Morto! Intendi, Roberto? Morto!
— E tu?
— Io risposi: la grande responsabilità me l'assumo. Facciano.... Ti
vien male, Roberto?
— No. Continua.... L'amputazione?
— Fu eseguita or sono due giorni.
L'Adele era ritta davanti una seggiola tenendosi forte alla spalliera.
Io mi copersi il viso con le mani ed esclamai:
— Povero il mio Giovannino! Povera creatura! E ha potuto resistere?
— Gli si fece respirare il cloroformio. Egli mi guardò co' suoi begli
occhi pieni d'affetto e di sgomento, e mi disse: «Mamma, cos'è questo?
No, mamma, no.» Scosse il capo due volte, alzò la mano come chi vuol
scacciar via un insetto molesto, e poi cadde in un letargo. Allora....
— Oh taci. Eri presente?
— Volevano mandarmi in un'altra camera. Figurati se ci sono andata.
Rimasi là sino alla fine, pochi minuti, un secolo, non so.... Vidi
tutto, sentii tutto.... oh il suono stridulo di quella sega l'ho
qui nell'anima.... quel sangue lo vedrò scorrer sempre, sempre.... E
quando l'operazione fu terminata, e quella povera gamba che aveva tanto
patito fu gettata in un angolo come un inutile arnese, oh te lo giuro,
credetti che la mia forza d'animo m'abbandonasse e fui lì lì per cadere
come corpo morto. Ma mi sostenne un pensiero. Giovannino era assopito;
bisognava farlo rinvenire. Non dovevo esserci io, la sua mamma? Ce
ne volle a svegliarlo, sai. Due volte i medici si guardarono muti;
io guardavo loro; che momenti! che spasimo! Alla fine il bimbo mosse
un poco le braccia, aperse a fatica gli occhi e mi cercò, oh mi cercò
subito. «Mamma, non voglio più quel cattivo odore.»
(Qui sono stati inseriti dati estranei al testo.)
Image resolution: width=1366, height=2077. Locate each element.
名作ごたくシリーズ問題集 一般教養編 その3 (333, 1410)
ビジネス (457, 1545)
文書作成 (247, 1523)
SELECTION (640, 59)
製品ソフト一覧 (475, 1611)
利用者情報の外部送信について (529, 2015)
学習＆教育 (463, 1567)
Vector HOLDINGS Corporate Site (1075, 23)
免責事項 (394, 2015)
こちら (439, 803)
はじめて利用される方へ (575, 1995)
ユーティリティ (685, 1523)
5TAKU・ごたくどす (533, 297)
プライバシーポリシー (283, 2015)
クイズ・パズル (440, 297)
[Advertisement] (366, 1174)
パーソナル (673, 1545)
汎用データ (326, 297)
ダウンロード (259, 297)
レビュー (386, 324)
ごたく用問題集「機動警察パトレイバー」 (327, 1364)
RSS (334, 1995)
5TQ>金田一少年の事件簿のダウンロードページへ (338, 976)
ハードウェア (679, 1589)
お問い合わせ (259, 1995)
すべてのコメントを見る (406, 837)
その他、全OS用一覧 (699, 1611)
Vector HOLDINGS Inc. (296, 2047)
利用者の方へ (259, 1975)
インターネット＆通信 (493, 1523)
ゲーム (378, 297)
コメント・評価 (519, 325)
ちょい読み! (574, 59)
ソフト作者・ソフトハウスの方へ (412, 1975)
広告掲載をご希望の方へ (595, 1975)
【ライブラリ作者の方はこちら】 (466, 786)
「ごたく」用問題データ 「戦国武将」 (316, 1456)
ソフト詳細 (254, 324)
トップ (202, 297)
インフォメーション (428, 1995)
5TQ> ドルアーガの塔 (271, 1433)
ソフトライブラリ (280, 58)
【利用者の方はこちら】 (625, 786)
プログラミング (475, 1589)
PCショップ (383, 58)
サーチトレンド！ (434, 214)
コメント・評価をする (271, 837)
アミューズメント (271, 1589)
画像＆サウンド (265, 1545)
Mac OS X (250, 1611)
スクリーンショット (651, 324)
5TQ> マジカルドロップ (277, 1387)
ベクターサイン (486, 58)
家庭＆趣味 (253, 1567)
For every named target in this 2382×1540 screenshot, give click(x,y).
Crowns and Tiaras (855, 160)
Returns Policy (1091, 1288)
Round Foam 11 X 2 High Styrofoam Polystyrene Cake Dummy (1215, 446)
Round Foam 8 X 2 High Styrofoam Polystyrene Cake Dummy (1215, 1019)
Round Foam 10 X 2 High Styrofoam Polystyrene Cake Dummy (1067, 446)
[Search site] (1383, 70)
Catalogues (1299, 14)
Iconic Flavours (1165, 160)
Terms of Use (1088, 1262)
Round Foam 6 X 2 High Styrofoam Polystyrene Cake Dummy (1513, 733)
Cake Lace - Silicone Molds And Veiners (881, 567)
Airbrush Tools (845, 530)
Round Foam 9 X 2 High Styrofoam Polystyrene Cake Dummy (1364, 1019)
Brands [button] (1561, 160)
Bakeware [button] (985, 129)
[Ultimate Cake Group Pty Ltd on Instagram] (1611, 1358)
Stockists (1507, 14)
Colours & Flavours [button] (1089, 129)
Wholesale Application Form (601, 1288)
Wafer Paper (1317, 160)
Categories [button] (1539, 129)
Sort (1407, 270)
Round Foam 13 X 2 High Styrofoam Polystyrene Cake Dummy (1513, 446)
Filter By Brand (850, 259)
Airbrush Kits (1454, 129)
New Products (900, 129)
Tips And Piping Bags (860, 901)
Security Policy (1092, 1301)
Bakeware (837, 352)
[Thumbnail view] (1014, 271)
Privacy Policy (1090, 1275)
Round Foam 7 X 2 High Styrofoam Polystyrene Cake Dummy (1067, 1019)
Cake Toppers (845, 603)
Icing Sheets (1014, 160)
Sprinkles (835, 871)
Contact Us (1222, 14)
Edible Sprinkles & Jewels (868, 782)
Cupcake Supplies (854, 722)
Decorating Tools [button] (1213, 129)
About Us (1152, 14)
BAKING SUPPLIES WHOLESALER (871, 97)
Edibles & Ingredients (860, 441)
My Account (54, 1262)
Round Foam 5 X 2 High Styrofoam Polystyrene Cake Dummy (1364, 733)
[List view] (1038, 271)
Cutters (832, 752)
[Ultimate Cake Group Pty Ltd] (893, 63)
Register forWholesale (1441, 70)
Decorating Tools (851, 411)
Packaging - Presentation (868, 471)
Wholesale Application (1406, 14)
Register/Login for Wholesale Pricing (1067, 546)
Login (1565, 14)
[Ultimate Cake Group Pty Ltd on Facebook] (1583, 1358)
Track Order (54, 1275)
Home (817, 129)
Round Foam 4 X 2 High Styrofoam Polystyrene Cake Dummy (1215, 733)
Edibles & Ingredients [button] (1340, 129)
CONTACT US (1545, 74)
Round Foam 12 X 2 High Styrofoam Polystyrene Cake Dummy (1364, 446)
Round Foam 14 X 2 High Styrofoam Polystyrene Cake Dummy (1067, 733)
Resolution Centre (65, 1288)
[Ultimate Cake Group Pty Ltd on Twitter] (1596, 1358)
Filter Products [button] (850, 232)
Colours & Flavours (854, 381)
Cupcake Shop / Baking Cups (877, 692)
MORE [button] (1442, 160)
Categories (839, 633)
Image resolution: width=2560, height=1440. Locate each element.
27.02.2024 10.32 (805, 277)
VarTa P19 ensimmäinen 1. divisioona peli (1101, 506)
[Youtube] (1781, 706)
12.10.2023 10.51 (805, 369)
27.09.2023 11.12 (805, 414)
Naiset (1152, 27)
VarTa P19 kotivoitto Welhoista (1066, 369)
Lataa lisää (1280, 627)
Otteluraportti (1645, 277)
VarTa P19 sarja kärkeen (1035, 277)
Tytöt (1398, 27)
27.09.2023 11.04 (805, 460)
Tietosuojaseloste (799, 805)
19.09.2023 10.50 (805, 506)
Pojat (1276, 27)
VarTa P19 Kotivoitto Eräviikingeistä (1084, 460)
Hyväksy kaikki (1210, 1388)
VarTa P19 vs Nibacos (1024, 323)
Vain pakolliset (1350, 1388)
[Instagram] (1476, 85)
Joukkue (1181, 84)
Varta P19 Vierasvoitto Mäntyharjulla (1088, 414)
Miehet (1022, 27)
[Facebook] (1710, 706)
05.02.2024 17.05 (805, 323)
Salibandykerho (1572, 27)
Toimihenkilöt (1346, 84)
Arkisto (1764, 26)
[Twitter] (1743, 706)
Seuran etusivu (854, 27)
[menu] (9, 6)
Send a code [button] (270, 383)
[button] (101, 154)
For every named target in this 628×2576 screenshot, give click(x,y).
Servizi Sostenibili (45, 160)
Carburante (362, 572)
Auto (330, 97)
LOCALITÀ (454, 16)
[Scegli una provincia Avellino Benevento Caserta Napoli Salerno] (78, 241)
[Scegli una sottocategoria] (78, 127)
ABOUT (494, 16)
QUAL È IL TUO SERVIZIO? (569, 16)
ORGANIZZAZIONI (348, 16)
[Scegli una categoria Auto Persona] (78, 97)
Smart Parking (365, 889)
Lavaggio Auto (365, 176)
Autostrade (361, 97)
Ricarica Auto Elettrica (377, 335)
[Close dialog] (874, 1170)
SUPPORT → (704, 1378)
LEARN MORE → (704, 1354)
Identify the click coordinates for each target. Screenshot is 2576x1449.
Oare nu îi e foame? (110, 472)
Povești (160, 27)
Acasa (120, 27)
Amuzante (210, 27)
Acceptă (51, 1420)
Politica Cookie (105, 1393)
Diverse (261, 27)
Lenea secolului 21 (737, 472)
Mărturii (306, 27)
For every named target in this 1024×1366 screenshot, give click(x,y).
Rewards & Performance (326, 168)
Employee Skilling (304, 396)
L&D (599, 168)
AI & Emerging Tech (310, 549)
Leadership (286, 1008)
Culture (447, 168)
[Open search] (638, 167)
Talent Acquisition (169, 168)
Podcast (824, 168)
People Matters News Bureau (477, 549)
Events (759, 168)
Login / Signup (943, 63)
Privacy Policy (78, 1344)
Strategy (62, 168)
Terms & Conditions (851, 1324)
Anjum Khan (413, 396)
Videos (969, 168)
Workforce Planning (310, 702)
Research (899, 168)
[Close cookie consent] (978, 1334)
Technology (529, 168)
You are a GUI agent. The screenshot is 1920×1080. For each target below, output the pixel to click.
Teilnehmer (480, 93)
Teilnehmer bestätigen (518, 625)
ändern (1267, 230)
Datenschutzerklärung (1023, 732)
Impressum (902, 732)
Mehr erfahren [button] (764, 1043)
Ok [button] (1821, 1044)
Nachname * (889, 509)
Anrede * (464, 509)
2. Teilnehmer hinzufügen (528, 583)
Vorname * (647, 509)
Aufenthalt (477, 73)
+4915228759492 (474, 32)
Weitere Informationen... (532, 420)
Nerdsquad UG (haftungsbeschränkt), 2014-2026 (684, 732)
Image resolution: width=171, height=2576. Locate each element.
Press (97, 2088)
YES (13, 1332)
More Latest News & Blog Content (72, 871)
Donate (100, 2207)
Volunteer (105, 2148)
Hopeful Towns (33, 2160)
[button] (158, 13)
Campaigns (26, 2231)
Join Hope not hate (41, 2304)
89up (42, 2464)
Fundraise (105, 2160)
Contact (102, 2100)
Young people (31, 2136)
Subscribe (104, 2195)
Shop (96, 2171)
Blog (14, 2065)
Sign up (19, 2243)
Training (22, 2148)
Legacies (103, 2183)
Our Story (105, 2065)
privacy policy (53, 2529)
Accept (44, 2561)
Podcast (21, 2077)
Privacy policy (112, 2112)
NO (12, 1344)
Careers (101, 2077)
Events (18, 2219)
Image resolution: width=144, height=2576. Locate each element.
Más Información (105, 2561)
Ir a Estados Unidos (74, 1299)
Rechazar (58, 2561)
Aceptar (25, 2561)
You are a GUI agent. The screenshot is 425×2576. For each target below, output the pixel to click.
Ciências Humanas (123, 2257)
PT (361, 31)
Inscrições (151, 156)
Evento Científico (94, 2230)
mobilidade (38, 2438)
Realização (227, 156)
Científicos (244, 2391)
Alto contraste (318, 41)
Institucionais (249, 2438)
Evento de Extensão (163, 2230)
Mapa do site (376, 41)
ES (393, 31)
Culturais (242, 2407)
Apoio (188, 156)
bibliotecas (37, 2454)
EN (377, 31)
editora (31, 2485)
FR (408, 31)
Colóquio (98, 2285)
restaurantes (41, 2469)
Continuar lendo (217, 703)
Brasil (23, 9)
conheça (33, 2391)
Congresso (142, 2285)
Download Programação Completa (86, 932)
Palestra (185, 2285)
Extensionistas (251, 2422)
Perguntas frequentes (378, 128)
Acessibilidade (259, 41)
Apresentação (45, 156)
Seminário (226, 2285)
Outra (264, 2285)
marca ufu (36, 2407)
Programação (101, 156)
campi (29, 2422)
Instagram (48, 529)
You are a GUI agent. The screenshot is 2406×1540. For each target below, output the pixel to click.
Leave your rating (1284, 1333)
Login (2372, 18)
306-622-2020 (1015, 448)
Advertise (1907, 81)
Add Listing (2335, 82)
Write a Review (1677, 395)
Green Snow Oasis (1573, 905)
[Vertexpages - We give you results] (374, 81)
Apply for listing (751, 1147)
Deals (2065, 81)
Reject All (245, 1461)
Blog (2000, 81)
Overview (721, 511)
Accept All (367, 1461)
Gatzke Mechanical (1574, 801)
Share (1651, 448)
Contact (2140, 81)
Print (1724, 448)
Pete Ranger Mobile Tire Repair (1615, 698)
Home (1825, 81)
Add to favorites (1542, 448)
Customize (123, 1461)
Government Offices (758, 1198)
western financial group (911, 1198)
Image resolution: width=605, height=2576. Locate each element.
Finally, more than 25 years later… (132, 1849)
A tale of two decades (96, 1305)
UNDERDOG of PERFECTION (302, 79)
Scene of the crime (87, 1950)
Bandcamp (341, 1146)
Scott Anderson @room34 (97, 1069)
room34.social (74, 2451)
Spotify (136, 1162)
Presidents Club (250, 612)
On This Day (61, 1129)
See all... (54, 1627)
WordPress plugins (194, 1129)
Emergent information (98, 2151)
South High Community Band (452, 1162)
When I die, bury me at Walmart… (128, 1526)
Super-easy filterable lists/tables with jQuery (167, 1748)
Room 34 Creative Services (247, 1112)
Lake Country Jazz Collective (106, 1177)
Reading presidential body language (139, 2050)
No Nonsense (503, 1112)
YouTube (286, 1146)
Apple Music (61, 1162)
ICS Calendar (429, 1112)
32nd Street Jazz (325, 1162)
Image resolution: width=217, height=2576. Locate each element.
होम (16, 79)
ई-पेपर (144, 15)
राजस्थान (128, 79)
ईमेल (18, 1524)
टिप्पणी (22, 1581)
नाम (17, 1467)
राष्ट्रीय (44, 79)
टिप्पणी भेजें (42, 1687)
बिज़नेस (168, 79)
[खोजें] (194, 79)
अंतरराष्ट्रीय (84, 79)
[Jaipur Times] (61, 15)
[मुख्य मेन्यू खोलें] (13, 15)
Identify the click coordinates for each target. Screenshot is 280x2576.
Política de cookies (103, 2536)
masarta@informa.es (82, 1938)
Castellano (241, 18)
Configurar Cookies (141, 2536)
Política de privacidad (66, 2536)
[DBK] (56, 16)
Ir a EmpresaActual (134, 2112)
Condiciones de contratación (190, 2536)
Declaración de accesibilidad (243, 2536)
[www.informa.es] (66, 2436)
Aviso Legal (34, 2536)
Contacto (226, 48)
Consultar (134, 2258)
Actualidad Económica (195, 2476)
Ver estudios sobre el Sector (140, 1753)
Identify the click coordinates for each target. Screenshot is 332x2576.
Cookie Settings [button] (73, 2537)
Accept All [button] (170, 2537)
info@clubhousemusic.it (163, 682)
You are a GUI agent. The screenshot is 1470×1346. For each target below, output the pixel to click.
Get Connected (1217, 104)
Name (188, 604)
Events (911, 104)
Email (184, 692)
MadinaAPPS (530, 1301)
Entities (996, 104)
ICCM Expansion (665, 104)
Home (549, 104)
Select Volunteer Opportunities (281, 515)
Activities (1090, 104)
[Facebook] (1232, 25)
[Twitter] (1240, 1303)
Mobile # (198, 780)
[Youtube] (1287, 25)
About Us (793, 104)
— Ma alla gamba non si sentiva uno strazio?
— No.... allora no.... Più tardi....
— Oh basta, basta....
E mi misi a piangere come un fanciullo.
— Adesso, — ella soggiunse per consolarmi, — egli non sente quasi più
dolore; s'è rassegnato alla perdita della sua gamba; dice: «Brutta
gamba, han fatto bene a buttarti via.»
Io seguitavo a piangere.
— Proprio non mi perdoni? — ella riprese timidamente.
— Perdonarti? — io proruppi. — Perdonare io a te?... Sei tu che devi
perdonarmi, Adele....
E avrei continuato. Ma ella m'impose silenzio.
— Non una parola di più, Roberto, non una parola, per carità.... almeno
finchè Giovannino non sia fuori di pericolo.... Sei convinto che ho
agito pel meglio e mi basta. Qualunque cosa tu soggiungessi, mi sarebbe
oggi di cattivo augurio.
— E questo pericolo fino a quando durerà?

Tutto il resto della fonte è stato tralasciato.